**Passage:**
Training models interactively in Pytorch

Question

I need to train two models in parallel. Each model has a different activation function with trainable parameters. I want to train model one and model two in the way that the parameters of the activation function from model one (e.g., alpha1) is separated from the parameters in model two (e.g., alpha2) by a gap of 2; i.e., |alpha_1 - alpha_2| > 2. I wonder how I could include it into the loss function for training.

Szymon Maszke · Answer 1 · 2020-05-21T16:40:51.433

Example module definition

I will use torch.nn.PReLU as parametric activation you talk about. get_weight created for convenience.

import torch


class Module(torch.nn.Module):
    def __init__(self, in_features, out_features):
        super().__init__()
        self.input = torch.nn.Linear(in_features, 2 * in_features)
        self.activation = torch.nn.PReLU()
        self.output = torch.nn.Linear(2 * in_features, out_features)

    def get_weight(self):
        return self.activation.weight

    def forward(self, inputs):
        return self.output(self.activation(self.inputs(inputs)))

Modules and setup

Here I'm using one optimizer to optimize parameters of both modules you talk about. criterion can be mean squared error, cross entropy or any other thing you need.

module1 = Module(20, 1)
module2 = Module(20, 1)

optimizer = torch.optim.Adam(
    itertools.chain(module1.parameters(), module2.parameters())
)
critertion = ...

Training

Here is a single step, you should pack it in a for-loop over your data as is usually done, hopefully it's enough for you to get the idea:

inputs = ...
targets = ...

output1 = module1(inputs)
output2 = module2(inputs)

loss1 = criterion(output1, targets)
loss2 = criterion(output2, targets)

total_loss = loss1 + loss2
total_loss += torch.nn.functional.relu(
    2 - torch.abs(module1.get_weight() - module2.get_weight()).sum()

**What the task asks:** Please carry the PyTorch thread above forward from the point where it stops. The material after this is separate from the PyTorch thread above.

**Material provided:**
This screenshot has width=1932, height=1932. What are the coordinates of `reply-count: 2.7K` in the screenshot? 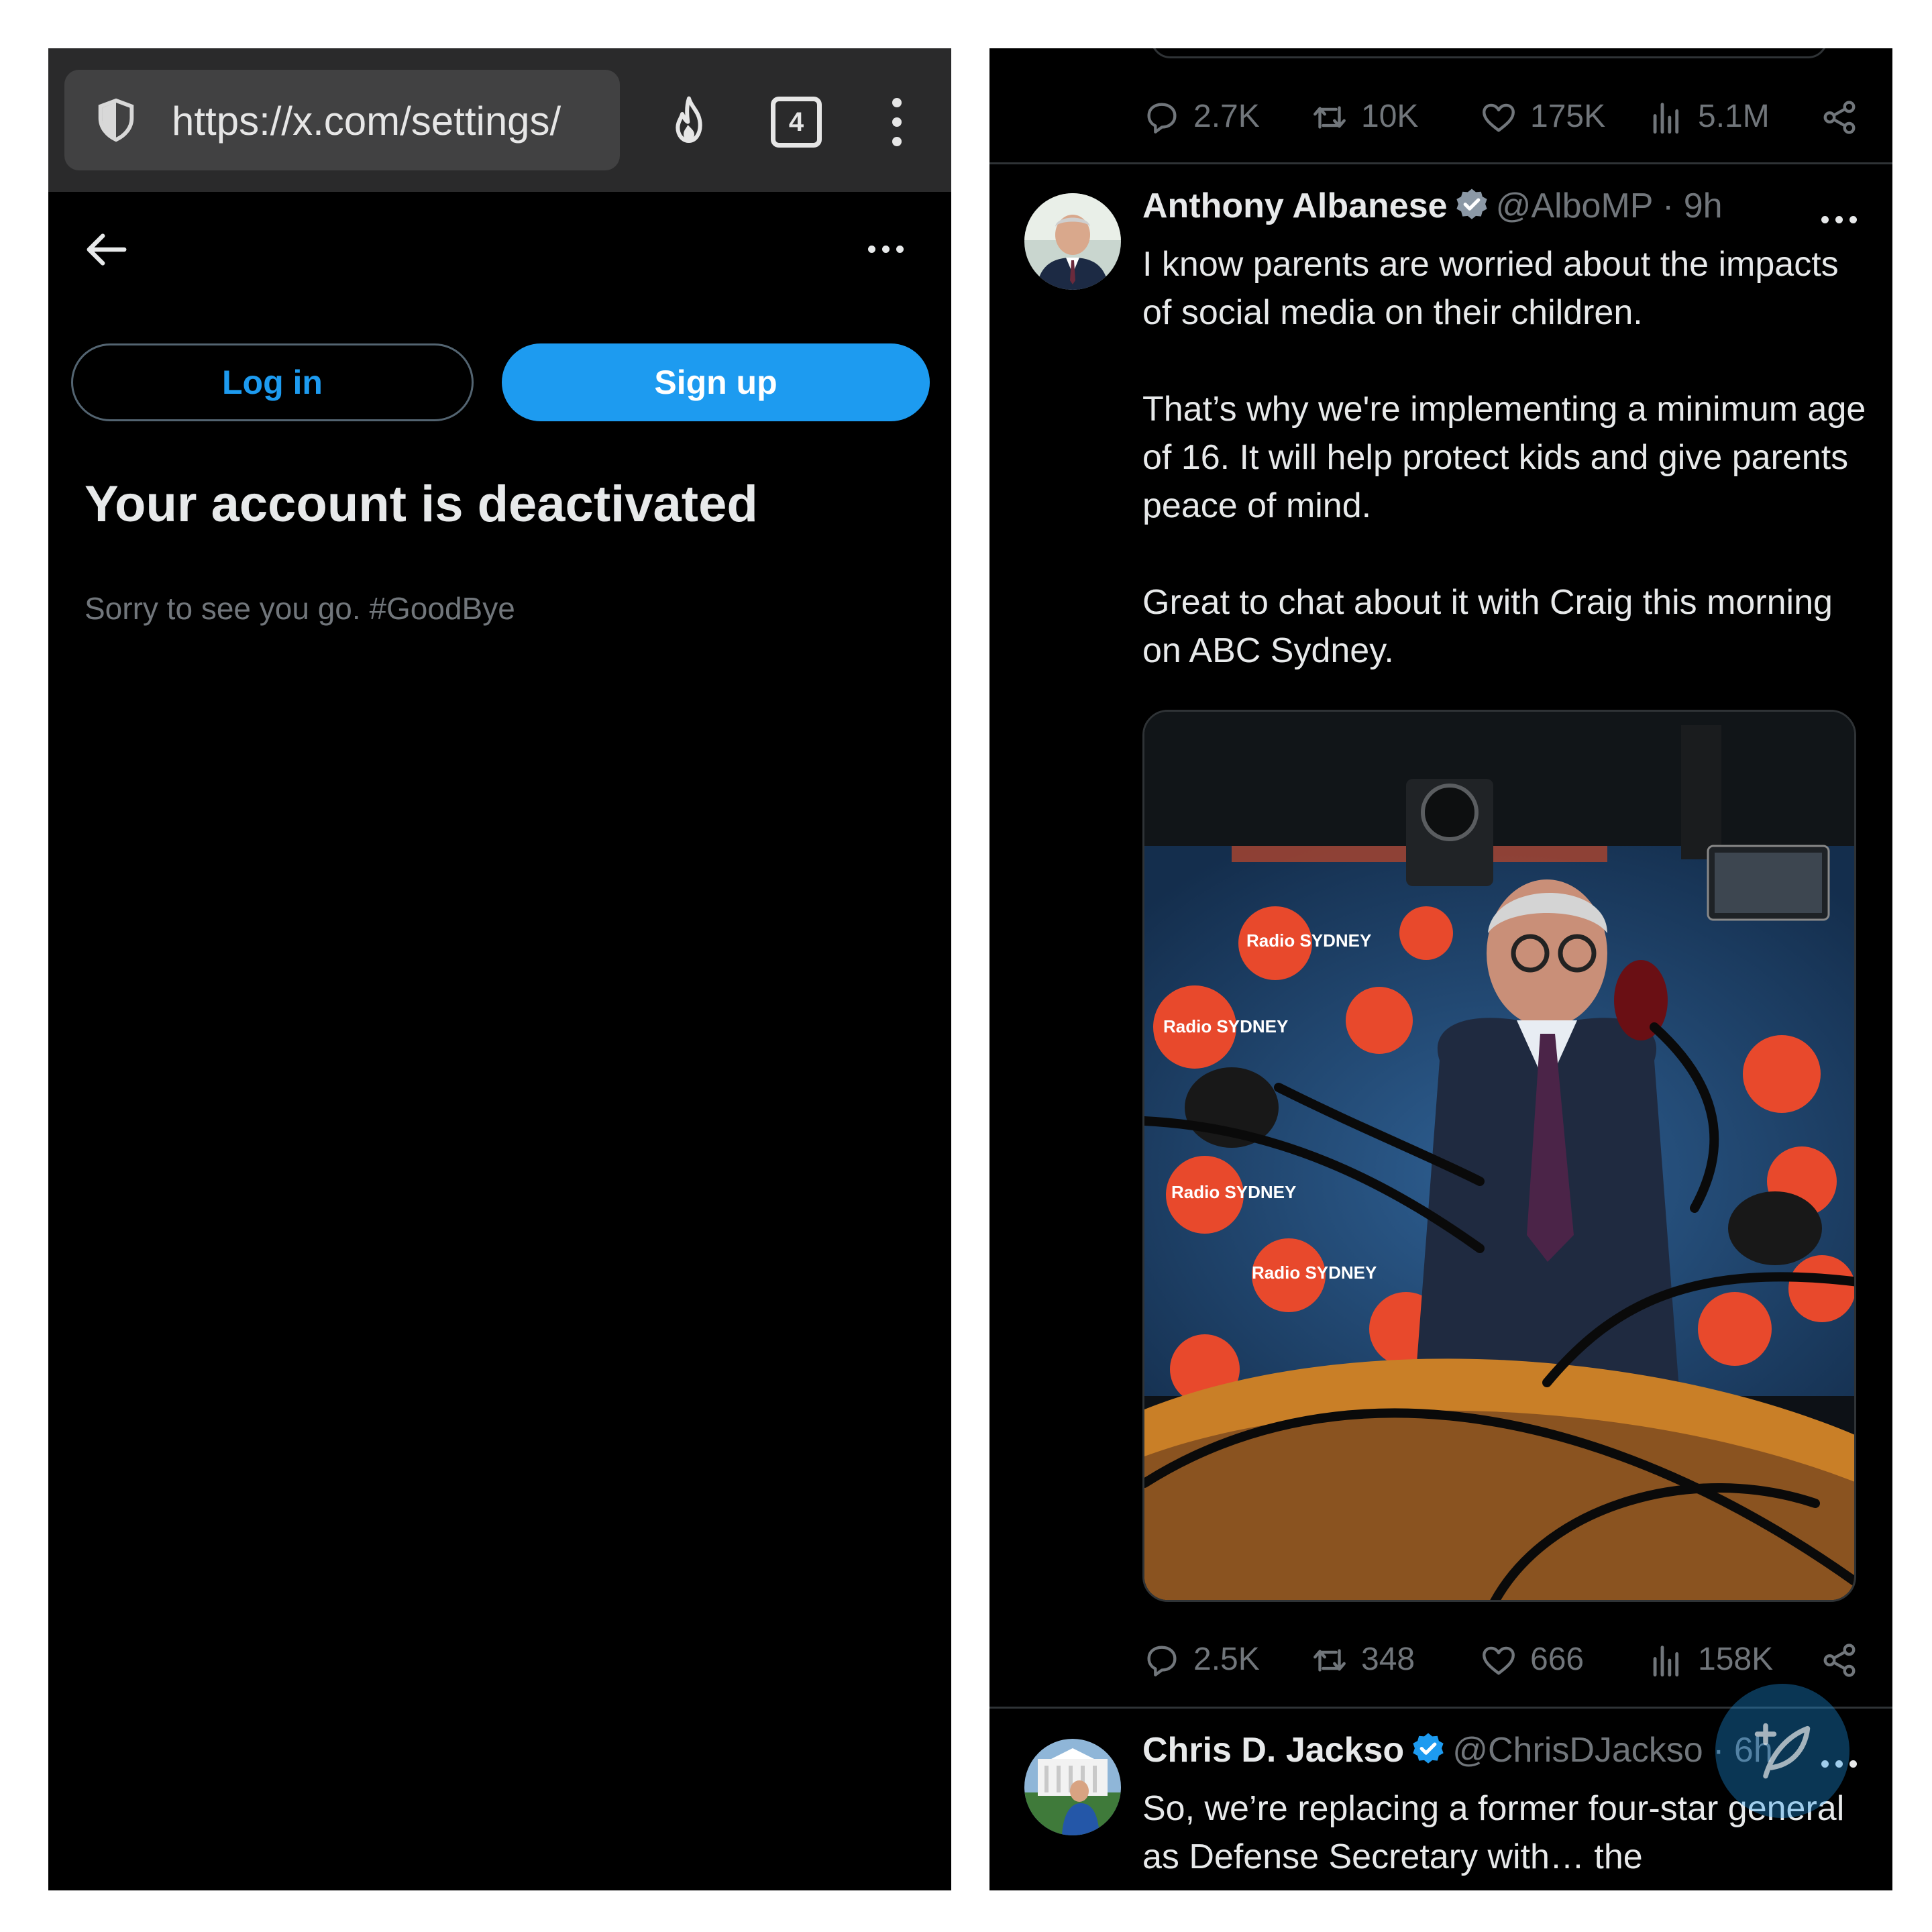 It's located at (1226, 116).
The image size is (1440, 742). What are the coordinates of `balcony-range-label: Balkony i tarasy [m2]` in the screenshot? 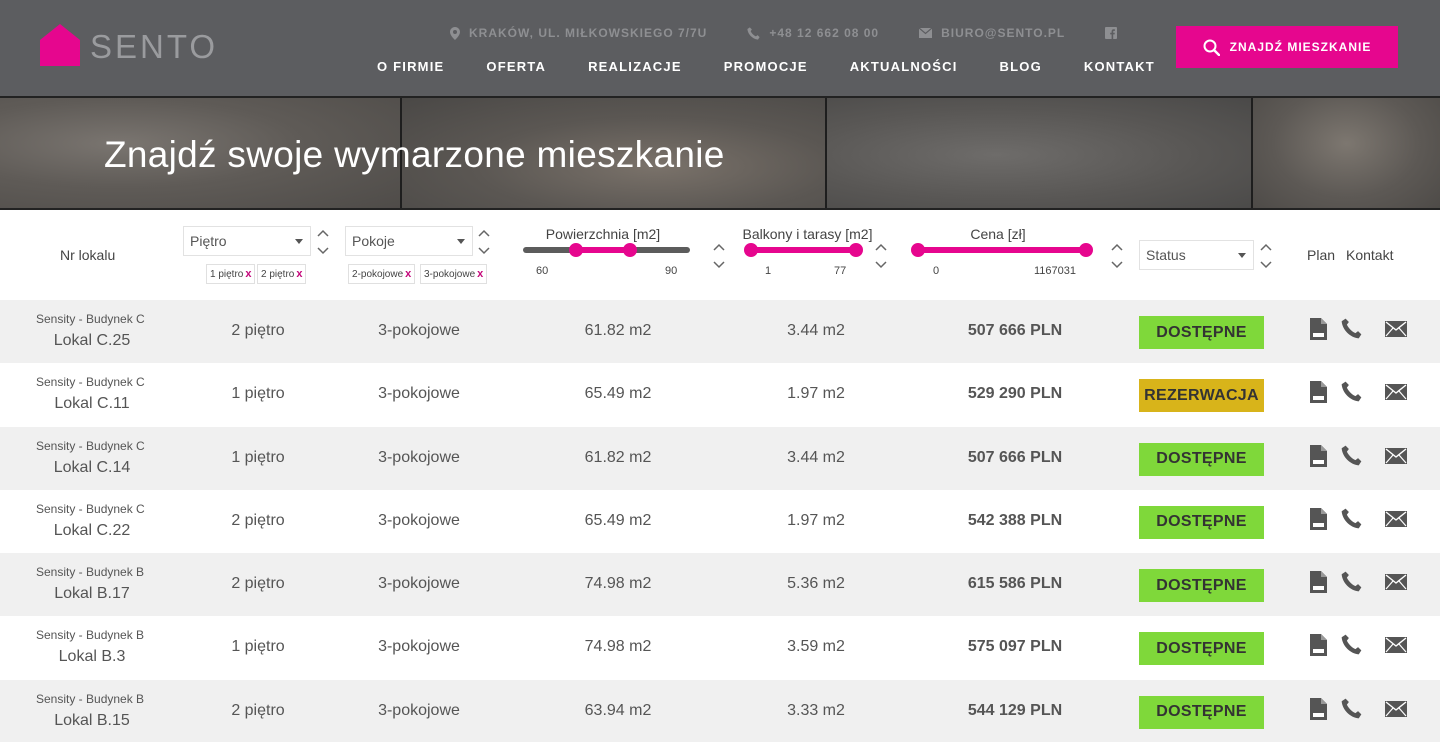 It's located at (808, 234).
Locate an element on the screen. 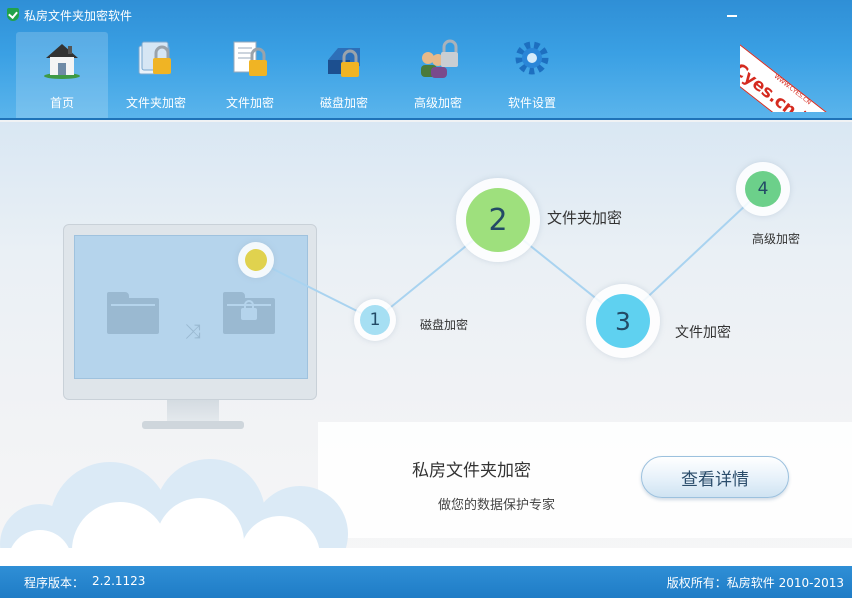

**Response area:**
)
total_loss.backward()

optimizer.step()

This line is what you are after in this case:

total_loss += torch.nn.functional.relu(
    2 - torch.abs(module1.get_weight() - module2.get_weight()).sum()
)

relu is used so the network won't reap infinite benefit solely from creating divergent weights. If there wasn't one, loss would become negative the greater the difference between weights would be. In this case the bigger the difference the better, but it makes no difference after the gap is greater or equal to 2.

You may have to increase 2 to 2.1 or something if you have to pass the threshold of 2 as the incentive to optimize the value when it's close to 2.0 would be small.

Edit

Without explicitly given threshold it might be hard, but maybe something like this would work:

total_loss = (
    (torch.abs(module1) + torch.abs(module2)).sum()
    + (1 / torch.abs(module1) + 1 / torch.abs(module2)).sum()
    - torch.abs(module1 - module2).sum()
)

It's kinda hackish for the network, but might be worth a try (if you apply additional L2 regularization).

In essence, this loss will have optimum at -inf, +inf pairs of weights in the corresponding positions and never will be smaller than zero.

For those weights

weights_a = torch.tensor([-1000.0, 1000, -1000, 1000, -1000])
weights_b = torch.tensor([1000.0, -1000, 1000, -1000, 1000])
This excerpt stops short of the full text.